Avcı, hedefi tutturdu (hedefe isabet ettirdi). Avcı, hedefi ıskalamadı.

ASÂBE fiilinin “hastalanmak, üşümek” gibi anlamlarda kullanımına dair aşağıdaki açıklama, lüzum üzerine yapılmıştır:

Arapçada أصَابَنِي الْمَرَضُ gibi bir ifadeyle sıklıkla karşılaşılır. Türkçede “Ben hastalandım” deriz. Aynı anlama gelen Arapça ifade ise Türkçe mantıkla özne-nesne ilişkisi açısından yaklaştığımızda “Hastalık, beni vurdu/bana isabet ettirdi” demek olur.
ASÂBE fiili müteaddi (direkt geçişli) bir fiildir.

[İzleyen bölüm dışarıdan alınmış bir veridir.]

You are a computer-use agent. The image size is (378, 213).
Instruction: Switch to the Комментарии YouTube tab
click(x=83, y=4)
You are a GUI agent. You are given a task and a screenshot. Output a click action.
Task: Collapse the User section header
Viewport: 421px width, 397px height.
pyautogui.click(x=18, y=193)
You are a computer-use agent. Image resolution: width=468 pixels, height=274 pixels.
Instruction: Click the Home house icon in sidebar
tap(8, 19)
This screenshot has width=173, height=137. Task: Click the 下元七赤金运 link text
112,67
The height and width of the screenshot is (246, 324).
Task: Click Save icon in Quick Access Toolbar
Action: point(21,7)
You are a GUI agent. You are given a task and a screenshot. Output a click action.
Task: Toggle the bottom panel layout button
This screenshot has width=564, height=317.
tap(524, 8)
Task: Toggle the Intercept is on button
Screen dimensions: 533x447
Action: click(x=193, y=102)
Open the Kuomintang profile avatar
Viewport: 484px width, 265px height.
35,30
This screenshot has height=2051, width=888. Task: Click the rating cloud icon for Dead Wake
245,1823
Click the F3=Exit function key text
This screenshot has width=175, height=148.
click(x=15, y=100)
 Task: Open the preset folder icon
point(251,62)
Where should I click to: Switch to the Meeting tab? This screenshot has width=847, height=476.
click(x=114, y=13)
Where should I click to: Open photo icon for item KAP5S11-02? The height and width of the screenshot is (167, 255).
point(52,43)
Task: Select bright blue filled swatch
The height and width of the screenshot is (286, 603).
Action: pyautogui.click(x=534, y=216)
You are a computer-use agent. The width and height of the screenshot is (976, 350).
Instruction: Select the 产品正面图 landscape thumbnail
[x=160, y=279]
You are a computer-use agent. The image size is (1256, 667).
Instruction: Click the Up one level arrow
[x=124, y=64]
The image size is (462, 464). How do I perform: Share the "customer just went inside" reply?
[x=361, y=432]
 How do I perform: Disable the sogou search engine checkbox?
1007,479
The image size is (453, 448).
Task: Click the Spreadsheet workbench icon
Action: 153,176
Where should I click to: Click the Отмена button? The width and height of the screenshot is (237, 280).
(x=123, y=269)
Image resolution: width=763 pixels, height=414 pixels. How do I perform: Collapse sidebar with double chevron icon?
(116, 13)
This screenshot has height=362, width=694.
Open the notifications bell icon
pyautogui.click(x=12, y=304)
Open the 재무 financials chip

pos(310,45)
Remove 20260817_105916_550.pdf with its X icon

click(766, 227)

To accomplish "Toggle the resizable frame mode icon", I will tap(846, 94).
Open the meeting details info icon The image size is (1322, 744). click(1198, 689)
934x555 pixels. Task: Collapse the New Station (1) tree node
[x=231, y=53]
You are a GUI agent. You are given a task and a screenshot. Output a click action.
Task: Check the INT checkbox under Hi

Bu fiille “Meyveler üşüdü” demek için, zihnimizde “Meyveleri soğuk vurdu / Soğuk meyveleri vurdu” şeklinde bir anlam bulunması lazım.
1) أصَابَ الْبَرْدُ الْفَوَاكِهَ.
1) Meyveleri soğuk vurdu / Soğuk meyveleri vurdu (YANİ meyveler üşüdüler).

Malum çatılı (etken çatılı) olan ASÂBE fiili aynı anlamda meçhul çatılı (edilgen çatılı) olarak da kullanılabilir fakat bu sefer, meyveler merfu isim (özne) olarak gelir, soğuk ismi ise Bİ harf-i cerrinden sonra mecrur isim olmalıdır.
1) أُصِيبَتْ الْفَوَاكِهُ بِالْبَرْدِ.
1) Meyveler, soğuk tarafından vuruldu (YANİ meyveler üşüdüler).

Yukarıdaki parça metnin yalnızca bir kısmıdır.